Since its initial discovery as labelling proteins for the bin we have discovered many new roles for polyubiquitination within the cell. Depending upon which lysine residue within the ubiquitin sequence is used to extend the polyubiquitin chain it may serve different functions from DNA repair, cellular trafficking and activation of transcription factors.
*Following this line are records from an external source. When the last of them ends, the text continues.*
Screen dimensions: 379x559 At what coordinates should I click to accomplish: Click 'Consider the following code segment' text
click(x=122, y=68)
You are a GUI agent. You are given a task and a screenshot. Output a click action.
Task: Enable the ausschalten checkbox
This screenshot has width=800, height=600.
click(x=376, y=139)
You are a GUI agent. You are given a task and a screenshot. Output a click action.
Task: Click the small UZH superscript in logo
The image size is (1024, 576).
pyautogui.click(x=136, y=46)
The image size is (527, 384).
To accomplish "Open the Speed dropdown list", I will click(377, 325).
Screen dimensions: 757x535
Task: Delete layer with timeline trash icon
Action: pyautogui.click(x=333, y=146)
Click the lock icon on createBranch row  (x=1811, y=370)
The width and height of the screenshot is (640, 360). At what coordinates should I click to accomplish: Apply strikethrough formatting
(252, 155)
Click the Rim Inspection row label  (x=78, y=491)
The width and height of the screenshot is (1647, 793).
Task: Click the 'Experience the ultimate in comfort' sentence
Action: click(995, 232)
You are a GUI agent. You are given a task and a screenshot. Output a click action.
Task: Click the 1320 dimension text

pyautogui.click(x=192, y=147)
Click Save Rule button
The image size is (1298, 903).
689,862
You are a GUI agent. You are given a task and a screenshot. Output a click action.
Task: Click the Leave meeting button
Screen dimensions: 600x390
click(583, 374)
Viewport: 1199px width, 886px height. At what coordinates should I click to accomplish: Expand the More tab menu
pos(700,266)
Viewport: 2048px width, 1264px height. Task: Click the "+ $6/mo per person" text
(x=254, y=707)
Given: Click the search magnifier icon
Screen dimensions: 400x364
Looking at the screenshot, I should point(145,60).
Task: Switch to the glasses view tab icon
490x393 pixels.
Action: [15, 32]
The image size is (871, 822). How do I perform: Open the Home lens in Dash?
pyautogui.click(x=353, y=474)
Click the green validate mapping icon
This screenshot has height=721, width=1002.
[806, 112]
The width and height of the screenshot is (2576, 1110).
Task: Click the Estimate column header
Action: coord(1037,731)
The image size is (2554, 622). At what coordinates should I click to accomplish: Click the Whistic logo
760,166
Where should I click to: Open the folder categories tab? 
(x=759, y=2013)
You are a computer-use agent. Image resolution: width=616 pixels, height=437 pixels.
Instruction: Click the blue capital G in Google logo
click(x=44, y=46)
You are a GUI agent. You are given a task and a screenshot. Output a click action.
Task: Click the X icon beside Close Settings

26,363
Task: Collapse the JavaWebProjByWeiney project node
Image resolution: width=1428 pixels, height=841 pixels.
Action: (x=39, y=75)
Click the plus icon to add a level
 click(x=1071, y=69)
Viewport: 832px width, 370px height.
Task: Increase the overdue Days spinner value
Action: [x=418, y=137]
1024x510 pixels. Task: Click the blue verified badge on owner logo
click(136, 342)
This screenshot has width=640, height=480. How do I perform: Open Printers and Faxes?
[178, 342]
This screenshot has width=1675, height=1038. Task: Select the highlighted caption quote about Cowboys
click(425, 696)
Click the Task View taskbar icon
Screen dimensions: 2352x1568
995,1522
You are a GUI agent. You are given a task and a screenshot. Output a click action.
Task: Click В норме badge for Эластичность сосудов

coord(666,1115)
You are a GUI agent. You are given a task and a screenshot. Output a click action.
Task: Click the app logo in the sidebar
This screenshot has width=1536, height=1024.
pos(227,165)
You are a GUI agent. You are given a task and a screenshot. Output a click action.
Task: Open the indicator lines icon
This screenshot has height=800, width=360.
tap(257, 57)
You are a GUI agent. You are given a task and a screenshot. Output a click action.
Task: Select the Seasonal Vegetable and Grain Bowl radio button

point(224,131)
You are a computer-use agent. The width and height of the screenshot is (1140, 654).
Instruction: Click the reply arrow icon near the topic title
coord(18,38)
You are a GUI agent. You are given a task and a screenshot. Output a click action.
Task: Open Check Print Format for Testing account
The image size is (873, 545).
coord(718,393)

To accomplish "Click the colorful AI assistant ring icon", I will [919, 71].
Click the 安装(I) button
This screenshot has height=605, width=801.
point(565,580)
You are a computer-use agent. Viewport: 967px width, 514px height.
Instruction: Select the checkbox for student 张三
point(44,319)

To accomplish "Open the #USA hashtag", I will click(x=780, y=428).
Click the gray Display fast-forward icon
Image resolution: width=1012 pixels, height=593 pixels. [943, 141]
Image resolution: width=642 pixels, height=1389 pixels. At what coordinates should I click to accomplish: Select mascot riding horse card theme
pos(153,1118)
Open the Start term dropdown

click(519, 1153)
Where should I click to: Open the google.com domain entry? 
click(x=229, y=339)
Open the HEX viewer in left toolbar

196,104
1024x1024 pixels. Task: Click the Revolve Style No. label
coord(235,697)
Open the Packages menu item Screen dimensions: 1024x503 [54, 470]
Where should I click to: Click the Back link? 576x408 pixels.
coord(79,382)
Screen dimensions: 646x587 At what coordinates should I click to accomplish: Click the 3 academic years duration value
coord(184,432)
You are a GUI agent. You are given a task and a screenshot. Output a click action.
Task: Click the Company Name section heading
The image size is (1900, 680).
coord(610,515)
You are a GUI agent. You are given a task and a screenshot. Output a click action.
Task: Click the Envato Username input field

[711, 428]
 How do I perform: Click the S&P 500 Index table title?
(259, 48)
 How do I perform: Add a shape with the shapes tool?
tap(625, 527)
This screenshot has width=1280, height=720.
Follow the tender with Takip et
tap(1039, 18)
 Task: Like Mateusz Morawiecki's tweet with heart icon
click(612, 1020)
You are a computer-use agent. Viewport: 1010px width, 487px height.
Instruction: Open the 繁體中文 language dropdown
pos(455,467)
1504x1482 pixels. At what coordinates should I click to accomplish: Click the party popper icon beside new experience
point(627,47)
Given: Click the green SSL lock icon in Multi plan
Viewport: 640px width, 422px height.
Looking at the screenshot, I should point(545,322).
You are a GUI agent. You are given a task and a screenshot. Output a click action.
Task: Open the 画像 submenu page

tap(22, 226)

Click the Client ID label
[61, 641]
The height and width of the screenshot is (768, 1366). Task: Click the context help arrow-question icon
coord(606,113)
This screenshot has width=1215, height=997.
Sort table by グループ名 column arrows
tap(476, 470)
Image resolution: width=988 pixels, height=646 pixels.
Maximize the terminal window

A study published in Nature Structural & Molecular Biology has uncovered a novel role for ubiquitination in the cell’s defence against stress.
 
A team of biologists from NYU and Harvard used the yeast Sacchromyces cerevisiae to analyse the effect of oxidative stress on the cells. Oxidative species are a common by-product of cellular metabolism and additional challenges can arise through environmental factors such as cigarette smoke, pollution and radiotherapy.
 
Following exposure to peroxide the cells showed increases in both K48 and K63 polyubiquitin chains. While the increase in K48 polyubquitination persisted for over four hours following the treatment, indicative of labelled proteins being degraded via the proteasome, the spike in K63 polyubiquitin chains rapidly diminished.
 
Investigating the mechanism and function of this K63 spike, the researchers found that this occurred only under oxidative stress conditions, with other forms of stress failing to elicit the cellular response in both yeast cells and a murine neuronal cell line. The presence of peroxide inactivated the deubiquitinase Ubp2, which led to the sudden increase in K63 ubiquitination within the cells.
 
The researchers isolated the K63 polyubiquitin tagged proteins and analysed them via mass spec to find that the ribosomal 40S and 20S subunits were major targets of this modification. K63 mutants gave an insight into this, as their ribosomes and polysomes were unstable and protein production was hugely diminished.
 
The addition of K63 polyubiquitin chains appears to function to stabilise the ribosome under conditions of oxidative stress and allow protein production of a number of important stress-response proteins, such as folding chaperones and antioxidant enzymes, to promote cell survival.
 
Ubiquitination has emerged as a key player linking the traditionally opposing processes in protein expression: the translation machinery responsible for synthesis of proteins and the proteasome system involved in their degradation and more is continuously being learnt about the role of this modification in the cell.